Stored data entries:
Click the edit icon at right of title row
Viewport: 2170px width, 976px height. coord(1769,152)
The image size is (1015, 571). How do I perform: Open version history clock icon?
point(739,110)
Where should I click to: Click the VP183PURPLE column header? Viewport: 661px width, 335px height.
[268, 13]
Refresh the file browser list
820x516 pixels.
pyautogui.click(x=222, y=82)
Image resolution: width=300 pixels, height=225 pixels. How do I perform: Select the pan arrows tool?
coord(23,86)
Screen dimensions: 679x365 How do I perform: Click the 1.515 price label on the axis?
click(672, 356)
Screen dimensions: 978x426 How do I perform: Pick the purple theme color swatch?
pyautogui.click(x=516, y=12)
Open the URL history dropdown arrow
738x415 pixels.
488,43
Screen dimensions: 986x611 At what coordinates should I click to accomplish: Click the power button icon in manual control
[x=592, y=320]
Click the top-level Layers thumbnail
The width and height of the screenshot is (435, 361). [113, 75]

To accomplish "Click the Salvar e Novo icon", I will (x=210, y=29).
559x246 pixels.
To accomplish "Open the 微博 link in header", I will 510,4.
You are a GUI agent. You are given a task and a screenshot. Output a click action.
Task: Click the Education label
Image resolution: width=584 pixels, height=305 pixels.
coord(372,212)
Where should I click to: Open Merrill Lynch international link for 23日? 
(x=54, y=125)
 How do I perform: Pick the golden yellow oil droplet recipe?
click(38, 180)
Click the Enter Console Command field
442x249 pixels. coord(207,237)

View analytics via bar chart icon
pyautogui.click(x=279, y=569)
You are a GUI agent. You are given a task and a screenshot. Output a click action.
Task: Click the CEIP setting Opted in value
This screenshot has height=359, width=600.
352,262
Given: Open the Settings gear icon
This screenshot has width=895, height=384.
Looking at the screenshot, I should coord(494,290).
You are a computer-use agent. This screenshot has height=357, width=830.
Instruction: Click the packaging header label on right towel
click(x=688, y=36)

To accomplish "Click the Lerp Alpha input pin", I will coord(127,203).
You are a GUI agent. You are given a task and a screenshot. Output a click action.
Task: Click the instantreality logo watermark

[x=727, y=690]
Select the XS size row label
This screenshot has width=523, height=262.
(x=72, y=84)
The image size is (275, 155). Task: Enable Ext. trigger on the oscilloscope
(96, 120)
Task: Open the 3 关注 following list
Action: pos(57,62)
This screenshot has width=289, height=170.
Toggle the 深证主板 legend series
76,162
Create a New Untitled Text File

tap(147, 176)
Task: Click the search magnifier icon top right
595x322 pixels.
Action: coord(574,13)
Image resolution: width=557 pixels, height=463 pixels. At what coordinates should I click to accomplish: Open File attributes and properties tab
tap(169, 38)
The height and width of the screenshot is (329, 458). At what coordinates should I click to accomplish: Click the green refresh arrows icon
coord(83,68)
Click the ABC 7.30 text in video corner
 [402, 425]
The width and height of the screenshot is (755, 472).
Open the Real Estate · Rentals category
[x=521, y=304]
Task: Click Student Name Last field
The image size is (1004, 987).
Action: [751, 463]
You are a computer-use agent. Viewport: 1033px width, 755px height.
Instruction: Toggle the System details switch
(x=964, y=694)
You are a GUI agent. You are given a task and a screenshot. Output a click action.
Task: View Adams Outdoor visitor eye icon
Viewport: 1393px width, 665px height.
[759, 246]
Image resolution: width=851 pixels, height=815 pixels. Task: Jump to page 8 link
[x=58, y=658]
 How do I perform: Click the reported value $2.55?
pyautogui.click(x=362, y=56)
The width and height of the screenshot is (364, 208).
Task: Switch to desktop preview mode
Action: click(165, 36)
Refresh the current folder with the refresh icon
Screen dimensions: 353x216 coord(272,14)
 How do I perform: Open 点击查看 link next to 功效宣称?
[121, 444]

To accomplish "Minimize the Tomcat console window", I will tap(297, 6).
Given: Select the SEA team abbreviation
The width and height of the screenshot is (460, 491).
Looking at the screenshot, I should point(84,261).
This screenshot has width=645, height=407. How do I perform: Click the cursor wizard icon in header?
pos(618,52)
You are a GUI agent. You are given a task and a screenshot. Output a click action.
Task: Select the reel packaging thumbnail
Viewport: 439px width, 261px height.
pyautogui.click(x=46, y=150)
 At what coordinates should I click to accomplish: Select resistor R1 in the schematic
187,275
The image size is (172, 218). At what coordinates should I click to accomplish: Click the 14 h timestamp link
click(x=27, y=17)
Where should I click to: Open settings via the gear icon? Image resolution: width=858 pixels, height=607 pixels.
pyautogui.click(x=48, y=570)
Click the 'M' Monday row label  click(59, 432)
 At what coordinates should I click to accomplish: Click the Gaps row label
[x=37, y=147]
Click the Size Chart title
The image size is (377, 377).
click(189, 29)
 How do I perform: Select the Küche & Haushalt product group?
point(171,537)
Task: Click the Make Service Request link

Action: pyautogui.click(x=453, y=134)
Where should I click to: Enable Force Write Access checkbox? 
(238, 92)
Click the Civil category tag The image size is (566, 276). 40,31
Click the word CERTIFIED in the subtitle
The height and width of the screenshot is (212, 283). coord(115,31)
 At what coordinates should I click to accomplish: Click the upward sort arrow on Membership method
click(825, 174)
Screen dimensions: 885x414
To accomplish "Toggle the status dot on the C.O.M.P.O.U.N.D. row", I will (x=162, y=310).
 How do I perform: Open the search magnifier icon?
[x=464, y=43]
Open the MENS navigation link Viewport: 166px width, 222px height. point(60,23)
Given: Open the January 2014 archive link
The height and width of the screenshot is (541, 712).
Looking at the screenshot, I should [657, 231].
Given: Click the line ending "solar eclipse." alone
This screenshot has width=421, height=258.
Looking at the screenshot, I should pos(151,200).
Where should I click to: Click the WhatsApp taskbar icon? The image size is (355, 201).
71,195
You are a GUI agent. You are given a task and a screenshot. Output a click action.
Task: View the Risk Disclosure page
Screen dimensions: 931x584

● Problem to solve: Take the entries above and return only the lines from the one with "This screenshot has width=645, height=407." to the one with "Task: Select the reel packaging thumbnail", both included, unchanged.

● Response area:
This screenshot has width=645, height=407. How do I perform: Click the cursor wizard icon in header?
pos(618,52)
You are a GUI agent. You are given a task and a screenshot. Output a click action.
Task: Select the reel packaging thumbnail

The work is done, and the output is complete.